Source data
________

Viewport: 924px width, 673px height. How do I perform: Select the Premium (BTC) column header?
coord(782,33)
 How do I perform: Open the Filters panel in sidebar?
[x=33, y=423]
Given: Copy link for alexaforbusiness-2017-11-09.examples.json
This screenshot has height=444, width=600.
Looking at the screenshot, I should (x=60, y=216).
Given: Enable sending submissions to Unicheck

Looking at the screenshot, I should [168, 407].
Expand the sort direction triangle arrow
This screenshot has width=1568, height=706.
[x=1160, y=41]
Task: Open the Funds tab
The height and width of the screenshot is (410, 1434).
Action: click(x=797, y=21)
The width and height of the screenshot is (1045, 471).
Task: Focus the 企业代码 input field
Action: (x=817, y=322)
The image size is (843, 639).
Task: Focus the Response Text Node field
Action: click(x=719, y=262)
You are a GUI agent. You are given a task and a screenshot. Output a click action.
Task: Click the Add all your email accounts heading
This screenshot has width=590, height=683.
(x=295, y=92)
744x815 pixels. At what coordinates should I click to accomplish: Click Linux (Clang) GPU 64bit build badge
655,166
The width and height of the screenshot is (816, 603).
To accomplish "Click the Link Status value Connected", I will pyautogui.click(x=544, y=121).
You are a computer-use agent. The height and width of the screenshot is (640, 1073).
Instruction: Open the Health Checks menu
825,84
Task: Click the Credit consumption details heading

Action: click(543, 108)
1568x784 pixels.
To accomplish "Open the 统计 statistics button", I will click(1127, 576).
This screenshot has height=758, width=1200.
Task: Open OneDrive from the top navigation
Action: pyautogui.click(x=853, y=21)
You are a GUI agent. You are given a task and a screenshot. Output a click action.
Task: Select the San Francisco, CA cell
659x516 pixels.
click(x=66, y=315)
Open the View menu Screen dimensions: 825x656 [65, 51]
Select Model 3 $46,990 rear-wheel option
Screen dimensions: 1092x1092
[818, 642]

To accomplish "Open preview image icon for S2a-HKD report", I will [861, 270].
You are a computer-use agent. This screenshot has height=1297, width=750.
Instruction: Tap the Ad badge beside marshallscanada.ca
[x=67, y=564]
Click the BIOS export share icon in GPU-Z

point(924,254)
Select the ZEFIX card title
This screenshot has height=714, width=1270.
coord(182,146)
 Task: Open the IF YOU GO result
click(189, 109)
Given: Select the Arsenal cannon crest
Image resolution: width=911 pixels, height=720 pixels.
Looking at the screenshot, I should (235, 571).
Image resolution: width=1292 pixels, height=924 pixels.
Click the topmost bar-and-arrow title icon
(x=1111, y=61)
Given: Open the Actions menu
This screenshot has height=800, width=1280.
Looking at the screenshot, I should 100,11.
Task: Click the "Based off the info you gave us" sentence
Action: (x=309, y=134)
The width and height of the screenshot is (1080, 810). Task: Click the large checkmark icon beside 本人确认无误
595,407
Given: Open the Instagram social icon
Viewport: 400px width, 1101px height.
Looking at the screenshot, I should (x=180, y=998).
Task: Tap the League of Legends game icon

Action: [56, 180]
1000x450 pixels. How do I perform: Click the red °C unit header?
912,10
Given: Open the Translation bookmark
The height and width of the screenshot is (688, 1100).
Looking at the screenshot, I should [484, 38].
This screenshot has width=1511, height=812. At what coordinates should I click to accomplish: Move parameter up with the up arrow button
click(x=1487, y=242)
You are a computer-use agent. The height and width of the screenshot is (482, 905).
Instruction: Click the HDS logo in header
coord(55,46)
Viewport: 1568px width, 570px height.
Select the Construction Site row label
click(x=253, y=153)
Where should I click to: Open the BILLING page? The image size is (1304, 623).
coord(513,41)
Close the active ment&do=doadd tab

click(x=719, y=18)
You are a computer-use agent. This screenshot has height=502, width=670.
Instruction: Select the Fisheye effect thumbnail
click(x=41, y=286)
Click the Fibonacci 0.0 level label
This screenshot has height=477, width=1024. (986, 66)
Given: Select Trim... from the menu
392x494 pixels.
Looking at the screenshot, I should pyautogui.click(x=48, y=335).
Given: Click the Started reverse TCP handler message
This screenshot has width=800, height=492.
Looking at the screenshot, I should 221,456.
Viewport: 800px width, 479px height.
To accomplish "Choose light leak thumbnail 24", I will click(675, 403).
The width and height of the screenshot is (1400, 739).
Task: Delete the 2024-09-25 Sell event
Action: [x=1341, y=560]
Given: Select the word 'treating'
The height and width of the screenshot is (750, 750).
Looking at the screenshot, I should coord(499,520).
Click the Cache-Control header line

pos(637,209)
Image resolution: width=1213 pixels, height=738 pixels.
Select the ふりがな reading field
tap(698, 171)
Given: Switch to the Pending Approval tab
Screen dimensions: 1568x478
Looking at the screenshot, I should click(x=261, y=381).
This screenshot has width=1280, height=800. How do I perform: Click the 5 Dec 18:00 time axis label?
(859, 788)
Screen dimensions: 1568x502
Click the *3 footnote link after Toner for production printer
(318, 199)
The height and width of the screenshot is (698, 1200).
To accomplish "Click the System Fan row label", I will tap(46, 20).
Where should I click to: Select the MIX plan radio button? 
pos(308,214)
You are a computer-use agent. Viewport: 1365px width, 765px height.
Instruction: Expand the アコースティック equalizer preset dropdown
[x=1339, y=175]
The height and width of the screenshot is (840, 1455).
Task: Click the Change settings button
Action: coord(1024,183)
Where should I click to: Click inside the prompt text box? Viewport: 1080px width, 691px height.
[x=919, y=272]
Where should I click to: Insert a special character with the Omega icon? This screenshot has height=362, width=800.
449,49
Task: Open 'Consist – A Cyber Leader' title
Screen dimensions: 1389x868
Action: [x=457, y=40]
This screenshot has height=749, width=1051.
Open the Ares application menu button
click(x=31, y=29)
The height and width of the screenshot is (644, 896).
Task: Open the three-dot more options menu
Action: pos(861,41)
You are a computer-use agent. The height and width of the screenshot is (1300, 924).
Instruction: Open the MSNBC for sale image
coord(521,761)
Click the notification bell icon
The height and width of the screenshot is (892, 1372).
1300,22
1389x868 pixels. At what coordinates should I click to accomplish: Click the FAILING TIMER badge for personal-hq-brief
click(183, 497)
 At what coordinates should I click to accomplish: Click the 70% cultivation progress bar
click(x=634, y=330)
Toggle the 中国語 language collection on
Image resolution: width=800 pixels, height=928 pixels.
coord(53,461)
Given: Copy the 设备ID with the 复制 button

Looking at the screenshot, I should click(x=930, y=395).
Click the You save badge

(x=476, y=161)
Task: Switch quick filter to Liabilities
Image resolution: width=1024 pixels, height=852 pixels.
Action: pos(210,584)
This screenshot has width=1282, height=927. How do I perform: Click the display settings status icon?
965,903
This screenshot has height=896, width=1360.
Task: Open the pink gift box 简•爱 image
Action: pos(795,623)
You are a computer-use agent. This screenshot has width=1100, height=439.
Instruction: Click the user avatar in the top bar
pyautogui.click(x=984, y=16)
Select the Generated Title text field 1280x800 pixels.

________

• **PROBLEM**:
Copy, please, every line from the start of the entries down to the line that holds "Task: Select the San Francisco, CA cell", with both of those lines included and no others.

• **EXPECTED OUTPUT**:
Viewport: 924px width, 673px height. How do I perform: Select the Premium (BTC) column header?
coord(782,33)
 How do I perform: Open the Filters panel in sidebar?
[x=33, y=423]
Given: Copy link for alexaforbusiness-2017-11-09.examples.json
This screenshot has height=444, width=600.
Looking at the screenshot, I should (x=60, y=216).
Given: Enable sending submissions to Unicheck

Looking at the screenshot, I should [168, 407].
Expand the sort direction triangle arrow
This screenshot has width=1568, height=706.
[x=1160, y=41]
Task: Open the Funds tab
The height and width of the screenshot is (410, 1434).
Action: click(x=797, y=21)
The width and height of the screenshot is (1045, 471).
Task: Focus the 企业代码 input field
Action: (x=817, y=322)
The image size is (843, 639).
Task: Focus the Response Text Node field
Action: click(x=719, y=262)
You are a GUI agent. You are given a task and a screenshot. Output a click action.
Task: Click the Add all your email accounts heading
This screenshot has width=590, height=683.
(x=295, y=92)
744x815 pixels. At what coordinates should I click to accomplish: Click Linux (Clang) GPU 64bit build badge
655,166
The width and height of the screenshot is (816, 603).
To accomplish "Click the Link Status value Connected", I will pyautogui.click(x=544, y=121).
You are a computer-use agent. The height and width of the screenshot is (640, 1073).
Instruction: Open the Health Checks menu
825,84
Task: Click the Credit consumption details heading

Action: click(543, 108)
1568x784 pixels.
To accomplish "Open the 统计 statistics button", I will click(1127, 576).
This screenshot has height=758, width=1200.
Task: Open OneDrive from the top navigation
Action: pyautogui.click(x=853, y=21)
You are a GUI agent. You are given a task and a screenshot. Output a click action.
Task: Select the San Francisco, CA cell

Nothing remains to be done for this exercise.